Five Areas Where the Digital Revolution Is Improving Aid to Australians
Minter Ellison is an international law firm headquartered in Australia. Regarded as one of Asia-Pacific’s premier law firms it thinks beyond law to help industry-facing clients realise their strategic goals, grasp business opportunities and create value for their stakeholders. According to the company’s national healthcare leader, Shawn Evans, there are five areas where health is currently undergoing rapid change. These are:
Health trackers are tools that help you monitor different factors that can impact your health. They come in the form of sleep trackers, blood pressure monitors, fitness apps, movement calculators, air quality testers and more. Google “wearables” and your search will return a “best of” list for the usual suspects but dig a little deeper and you’ll see a new segment gaining momentum: wearables that are specialised, accurate and powerful medical tools.

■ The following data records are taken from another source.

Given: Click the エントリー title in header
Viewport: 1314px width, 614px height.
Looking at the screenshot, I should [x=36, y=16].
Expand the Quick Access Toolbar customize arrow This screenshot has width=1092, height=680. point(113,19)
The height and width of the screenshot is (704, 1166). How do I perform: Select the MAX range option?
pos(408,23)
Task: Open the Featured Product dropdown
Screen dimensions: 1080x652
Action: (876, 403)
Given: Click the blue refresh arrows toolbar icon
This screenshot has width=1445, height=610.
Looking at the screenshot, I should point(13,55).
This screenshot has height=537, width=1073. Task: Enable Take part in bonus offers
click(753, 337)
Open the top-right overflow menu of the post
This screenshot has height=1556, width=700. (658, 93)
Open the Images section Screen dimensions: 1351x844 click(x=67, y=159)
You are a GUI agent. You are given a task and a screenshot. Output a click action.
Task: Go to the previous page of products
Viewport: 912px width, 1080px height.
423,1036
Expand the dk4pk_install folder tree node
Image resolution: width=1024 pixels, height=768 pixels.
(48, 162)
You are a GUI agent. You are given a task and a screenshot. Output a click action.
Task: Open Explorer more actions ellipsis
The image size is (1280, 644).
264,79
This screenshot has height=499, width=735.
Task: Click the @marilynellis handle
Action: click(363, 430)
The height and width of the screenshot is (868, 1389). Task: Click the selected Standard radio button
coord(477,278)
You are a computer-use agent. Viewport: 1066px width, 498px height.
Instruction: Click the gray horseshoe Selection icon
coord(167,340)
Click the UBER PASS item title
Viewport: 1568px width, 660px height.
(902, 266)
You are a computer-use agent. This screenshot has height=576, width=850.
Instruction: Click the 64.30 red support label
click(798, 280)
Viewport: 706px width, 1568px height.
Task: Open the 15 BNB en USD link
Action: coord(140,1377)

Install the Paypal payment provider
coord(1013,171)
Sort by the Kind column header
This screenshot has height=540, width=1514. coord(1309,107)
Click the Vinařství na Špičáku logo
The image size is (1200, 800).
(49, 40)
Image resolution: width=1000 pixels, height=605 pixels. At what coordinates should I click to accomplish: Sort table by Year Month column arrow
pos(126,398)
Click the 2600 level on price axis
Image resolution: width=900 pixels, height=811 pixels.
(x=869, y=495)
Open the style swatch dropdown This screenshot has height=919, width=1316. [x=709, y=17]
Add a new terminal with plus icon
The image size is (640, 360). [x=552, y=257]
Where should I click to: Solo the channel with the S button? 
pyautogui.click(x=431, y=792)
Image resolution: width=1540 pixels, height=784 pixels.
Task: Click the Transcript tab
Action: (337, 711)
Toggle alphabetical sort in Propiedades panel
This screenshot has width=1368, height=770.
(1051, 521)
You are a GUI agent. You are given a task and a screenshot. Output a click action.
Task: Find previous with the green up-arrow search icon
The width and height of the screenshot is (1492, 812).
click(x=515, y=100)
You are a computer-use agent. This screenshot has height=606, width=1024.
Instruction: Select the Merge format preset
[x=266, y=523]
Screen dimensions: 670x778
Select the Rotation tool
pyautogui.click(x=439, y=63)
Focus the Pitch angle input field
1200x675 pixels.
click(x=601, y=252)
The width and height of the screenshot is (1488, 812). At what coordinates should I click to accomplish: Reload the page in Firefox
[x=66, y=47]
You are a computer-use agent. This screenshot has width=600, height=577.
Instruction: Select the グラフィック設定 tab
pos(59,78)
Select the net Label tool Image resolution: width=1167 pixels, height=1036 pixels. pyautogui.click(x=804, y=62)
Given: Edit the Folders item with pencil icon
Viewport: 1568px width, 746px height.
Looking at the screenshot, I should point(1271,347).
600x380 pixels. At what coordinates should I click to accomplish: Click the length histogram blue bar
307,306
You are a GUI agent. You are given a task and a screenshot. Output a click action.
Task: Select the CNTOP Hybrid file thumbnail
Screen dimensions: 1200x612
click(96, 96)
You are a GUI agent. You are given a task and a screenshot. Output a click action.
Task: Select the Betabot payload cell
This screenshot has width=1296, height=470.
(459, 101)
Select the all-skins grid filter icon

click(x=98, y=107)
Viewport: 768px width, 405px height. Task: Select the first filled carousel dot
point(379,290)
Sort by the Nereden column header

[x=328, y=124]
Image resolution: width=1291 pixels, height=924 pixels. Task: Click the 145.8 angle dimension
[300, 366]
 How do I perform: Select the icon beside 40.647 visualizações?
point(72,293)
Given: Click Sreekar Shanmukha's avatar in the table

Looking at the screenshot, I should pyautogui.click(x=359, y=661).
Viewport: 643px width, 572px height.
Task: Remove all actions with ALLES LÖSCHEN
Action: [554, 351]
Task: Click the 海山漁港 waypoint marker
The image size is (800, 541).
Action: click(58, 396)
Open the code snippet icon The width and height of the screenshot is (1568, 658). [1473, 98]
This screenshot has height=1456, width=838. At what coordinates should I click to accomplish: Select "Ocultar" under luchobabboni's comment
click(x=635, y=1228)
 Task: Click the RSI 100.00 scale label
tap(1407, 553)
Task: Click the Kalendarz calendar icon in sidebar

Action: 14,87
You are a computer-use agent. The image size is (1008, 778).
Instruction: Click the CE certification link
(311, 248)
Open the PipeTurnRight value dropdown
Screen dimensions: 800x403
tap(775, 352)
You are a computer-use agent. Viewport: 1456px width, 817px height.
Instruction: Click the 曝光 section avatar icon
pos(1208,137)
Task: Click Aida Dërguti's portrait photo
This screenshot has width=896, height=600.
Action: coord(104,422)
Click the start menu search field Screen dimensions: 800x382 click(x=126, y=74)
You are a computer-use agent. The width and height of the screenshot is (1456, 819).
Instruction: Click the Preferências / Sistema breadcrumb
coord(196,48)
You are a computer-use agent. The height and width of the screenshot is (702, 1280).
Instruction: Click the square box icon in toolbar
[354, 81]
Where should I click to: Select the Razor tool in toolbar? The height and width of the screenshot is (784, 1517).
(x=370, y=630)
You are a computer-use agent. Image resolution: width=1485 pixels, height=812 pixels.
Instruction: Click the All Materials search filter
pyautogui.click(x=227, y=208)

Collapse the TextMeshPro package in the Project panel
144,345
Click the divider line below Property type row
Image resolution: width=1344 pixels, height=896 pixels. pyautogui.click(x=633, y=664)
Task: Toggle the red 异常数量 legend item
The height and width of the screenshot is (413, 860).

Home health covers a wide range of services that can be delivered in your home to prevent or treat illness or injury. This includes physiological monitoring (devices that can capture vital signs, weight and symptoms to report), detection of emergencies (devices that can detect falls or summon help), and cognitive and sensory activity (devices that generate alerts and reminders, aid with the location of lost objects, or dispense medications). In many ways, 2018 was a coming of age for the home health industry, as it steadily became recognised as a key part of the overall continuum of care due to its ability to keep older adults safely at home and out of the hospital. New entrants make up a third of the Australian market.
Mobile health workforce
Technology advances make it easier for healthcare staff to work on the move – from patient to patient, office to office, meeting to meeting and at home. Tap on technologies and rapid access workstations can save clinical staff an average 30 minutes per shift, while bring your own device (BYOD) allows staff to access work emails, contacts, calendars and the intranet from their personal smartphone or tablet. As cloud-based applications like Office 365 roll out, access to Word, Excel, PowerPoint and Outlook is made easier.
Telemedicine allows healthcare professionals to evaluate, diagnose and treat patients at a distance using telecommunications technology. The approach has been through a striking evolution in the last decade and is becoming an increasingly important part of the Australian healthcare infrastructure. Telemedicine technology is commonly used for follow-up visits, management of chronic conditions, medication management and specialist consultation.
Inaccessible roads will no longer prevent delivery of blood, medications or other healthcare items with the introduction of delivery drones. Medical drones now grace the skies of most continents, including Africa, where the need is greatest. Australian company Swoop Aero is one autonomous air transport service already making waves.
A theme is forming…
For the innovations making big advances, a theme is occurring: improve aid to Australians in far-flung parts of the country. In some cases technologies can be combined, such as Skype-based consultations with medical professionals that can be augmented by data from health tracking devices like smartwatches. Similarly, home health will be improved by the presence of mobile health apps and trackers that can deliver access to high quality information and remote home monitoring, allowing patients who input their own data and questions to liaise with a virtual doctor or connect to one online.
“Australia is moving into a new paradigm for healthcare delivery where the focus is on the patient and patient centricity,” Evans said. “Inherent in these rapidly emerging technologies are both challenges and opportunities for the healthcare sector in Australia.”